Пропп считал, что в «Рыцаре бедном» Пушкин дал предельное выражение чистоты духа мужчин. Но пока я оставлю в стороне обсуждение любовной проблемы. А постараюсь обратить внимание на другие стороны образа паладина Божьей Матери. Рыцарь и монах – для человека европейского средневековья это две вершины восхищения. Первый в руках держит меч – оружие вещественное, второй крест – оружие духовное. Окончательно избрав своё предназначение, «рыцарь бедный» приобщился к подвигу духовному (молитва, слёзы, аскеза, превращение шлема в вид вериг). Но и монахом не стал, ибо совершил он смертный грех, пойдя на избирательность поклонения (только Пречистой) и на пренебрежение причастием. Извинить же рыцаря могла лишь бесконечная верность прекрасной даме, которая явилась в предельно сублимированном виде – как непорочная Дева Мария. Он ей служил в рыцарском облачении, а не в рясе.

Выбрав путь духовного подвига, герой баллады оставался потенциальным бойцом, не склонным подставлять обидчику щёку, когда тот ударил по другой. Пусть будет тихость, простота, печаль, неброскость, скромность вида и образа жизни. Но должна сохраниться готовность отстаивать свою правду в схватке, в бою, быть верным своему идеалу не смирением, а сопротивлением.

В юности Пропп хотел таким быть, а в зрелые годы стал. На критические замечания Леви-Стросса о позиции Проппа тот отвечал так: «Профессор Леви-Стросс бросил мне перчатку, и я её поднимаю».

В своей жизни рыцарь русской фольклористики поднял не одну перчатку. И при том был тих, сдержан, прост и скромен.

Ответственное бытие учёного

Судя по академической справке (в виде автобиографии), жизнь Проппа протекала весьма ровно. Он родился в Петербурге в 1895 году в благополучной семье, закончил хорошую столичную гимназию, в 1913-1918 гг. учился на филфаке Петербургского университета (сперва на германском отделении, а на старших курсах – на русском). Затем преподавал в школе, потом перешёл в вузы (преподавал немецкий язык, заведовал кафедрой иностранных языков). Сошёлся с крупными филологами, в 1928 году опубликовал свою книгу «Морфология сказки», стал сотрудничать с Пушкинским домом (Институтом русской литературы Академии наук). В 1937 г. был принят в ЛИФЛИ, ставший филфаком ЛГУ, где и работал до самой смерти, последовавшей в 1970 году. Пропп написал ряд очень серьёзных книг и статей, был редактором солидных научных сборников и сборников фольклорных текстов, подготовил многих аспирантов. На первый взгляд, благополучно протекла жизнь крупного учёного.

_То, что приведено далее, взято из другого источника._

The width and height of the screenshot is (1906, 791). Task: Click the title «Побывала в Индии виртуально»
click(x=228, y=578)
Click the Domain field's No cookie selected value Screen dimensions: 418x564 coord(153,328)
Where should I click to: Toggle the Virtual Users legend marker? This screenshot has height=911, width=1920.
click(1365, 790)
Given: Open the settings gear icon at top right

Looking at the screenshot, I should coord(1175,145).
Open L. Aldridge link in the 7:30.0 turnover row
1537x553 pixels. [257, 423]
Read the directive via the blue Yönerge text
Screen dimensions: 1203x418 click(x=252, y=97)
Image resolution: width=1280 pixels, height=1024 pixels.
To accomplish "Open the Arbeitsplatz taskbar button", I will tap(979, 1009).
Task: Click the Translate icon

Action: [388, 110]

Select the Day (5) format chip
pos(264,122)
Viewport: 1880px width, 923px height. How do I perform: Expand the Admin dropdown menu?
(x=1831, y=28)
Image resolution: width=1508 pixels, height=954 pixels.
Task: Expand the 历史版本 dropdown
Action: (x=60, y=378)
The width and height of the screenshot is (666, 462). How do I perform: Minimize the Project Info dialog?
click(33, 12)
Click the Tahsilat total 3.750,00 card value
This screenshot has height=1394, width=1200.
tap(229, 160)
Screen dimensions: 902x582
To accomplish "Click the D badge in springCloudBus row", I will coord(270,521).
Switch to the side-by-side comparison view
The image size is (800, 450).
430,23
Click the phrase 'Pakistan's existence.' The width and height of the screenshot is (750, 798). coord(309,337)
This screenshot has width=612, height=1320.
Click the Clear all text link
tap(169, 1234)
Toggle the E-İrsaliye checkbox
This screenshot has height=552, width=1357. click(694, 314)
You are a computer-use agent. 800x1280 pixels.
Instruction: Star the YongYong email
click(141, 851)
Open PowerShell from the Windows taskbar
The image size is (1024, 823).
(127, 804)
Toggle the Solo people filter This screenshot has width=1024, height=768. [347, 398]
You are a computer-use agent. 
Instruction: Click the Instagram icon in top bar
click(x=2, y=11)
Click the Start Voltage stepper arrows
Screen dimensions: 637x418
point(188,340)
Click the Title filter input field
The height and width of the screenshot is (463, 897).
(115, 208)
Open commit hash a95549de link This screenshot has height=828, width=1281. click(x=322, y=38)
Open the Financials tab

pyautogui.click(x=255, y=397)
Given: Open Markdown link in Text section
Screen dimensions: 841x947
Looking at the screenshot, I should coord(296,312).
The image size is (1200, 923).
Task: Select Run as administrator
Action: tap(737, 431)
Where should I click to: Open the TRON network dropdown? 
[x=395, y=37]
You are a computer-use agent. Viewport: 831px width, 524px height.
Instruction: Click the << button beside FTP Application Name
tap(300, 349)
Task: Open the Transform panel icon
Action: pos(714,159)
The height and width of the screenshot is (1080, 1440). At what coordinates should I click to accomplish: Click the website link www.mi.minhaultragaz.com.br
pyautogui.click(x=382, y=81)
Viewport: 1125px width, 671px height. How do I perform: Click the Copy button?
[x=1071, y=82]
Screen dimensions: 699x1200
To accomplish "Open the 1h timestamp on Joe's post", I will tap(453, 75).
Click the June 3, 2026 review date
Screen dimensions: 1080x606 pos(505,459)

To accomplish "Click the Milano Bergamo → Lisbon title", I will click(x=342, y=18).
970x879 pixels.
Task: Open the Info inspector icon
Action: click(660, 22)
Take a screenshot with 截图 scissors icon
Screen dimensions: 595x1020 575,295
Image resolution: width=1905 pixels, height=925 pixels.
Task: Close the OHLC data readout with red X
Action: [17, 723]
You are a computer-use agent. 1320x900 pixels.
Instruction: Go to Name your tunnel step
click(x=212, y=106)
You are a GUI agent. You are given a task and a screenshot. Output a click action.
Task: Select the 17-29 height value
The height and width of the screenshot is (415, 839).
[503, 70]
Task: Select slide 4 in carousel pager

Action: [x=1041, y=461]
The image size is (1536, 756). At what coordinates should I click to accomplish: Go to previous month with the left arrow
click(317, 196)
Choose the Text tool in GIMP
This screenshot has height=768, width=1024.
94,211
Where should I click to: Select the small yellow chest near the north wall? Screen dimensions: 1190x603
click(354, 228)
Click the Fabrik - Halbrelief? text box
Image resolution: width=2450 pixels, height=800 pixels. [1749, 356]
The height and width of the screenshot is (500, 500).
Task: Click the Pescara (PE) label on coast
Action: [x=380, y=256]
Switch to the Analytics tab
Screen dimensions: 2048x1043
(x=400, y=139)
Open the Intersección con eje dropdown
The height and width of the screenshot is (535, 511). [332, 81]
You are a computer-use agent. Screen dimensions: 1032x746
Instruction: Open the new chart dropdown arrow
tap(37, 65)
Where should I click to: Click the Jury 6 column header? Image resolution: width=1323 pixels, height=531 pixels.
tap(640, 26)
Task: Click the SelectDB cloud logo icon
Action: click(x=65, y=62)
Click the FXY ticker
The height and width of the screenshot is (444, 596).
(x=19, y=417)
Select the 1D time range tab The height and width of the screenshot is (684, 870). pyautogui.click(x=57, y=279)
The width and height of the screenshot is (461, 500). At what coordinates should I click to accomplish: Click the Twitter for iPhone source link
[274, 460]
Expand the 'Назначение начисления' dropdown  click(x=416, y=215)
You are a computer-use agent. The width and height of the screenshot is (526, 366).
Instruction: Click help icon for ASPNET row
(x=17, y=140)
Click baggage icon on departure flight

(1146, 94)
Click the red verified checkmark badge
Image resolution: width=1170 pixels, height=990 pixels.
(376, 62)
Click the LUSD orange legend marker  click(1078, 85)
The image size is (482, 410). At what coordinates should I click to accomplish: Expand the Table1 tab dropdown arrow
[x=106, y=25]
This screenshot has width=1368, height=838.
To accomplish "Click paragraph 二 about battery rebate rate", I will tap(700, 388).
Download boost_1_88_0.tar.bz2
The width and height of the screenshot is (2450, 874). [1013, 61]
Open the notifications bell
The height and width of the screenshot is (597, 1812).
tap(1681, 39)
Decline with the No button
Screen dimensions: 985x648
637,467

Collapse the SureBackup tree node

Но в таком описании я вижу не просто необоснованное абстрагирование от перипетий индивидуальной судьбы выдающегося мыслителя. И это не просто несправедливость, проявившаяся в стирании личных черт Владимира Яковлевича Проппа. Такой подход дезориентирует не только историков науки, но и предполагает сомнительные установки в сознании будущих учёных-гуманитариев.

Наивное отношение к учёным сказывается прежде всего в том, что положение мыслителя и его продуктивность скреплены железной скобой. Уж ежели ты профессор, доктор наук, получаешь солидное жалование, торжественно шествуешь под святыми сводами храма науки, то неудивительно, что одна за другой выходят серьёзные книги с твоим именем на титульном листе. Как показывает опыт, названные условия для выдающегося результата недостаточны, а в филологии пропповского времени, пожалуй, располагали к другим, более безопасным «продуктам мысли». Но сформировалась и ещё одна установка, которая до обидного популярна до сих пор: нужно отделить жизнь учёного от его открытий. В конце концов, теории устаревают, сужается зона их применения. А выжимка из пухлых трудов снабжает «живую науку» тезисом, теоремой, формулой, классификацией, которые и стоит запомнить при освоении азов науки. В гуманитарии такой подход неплодотворен.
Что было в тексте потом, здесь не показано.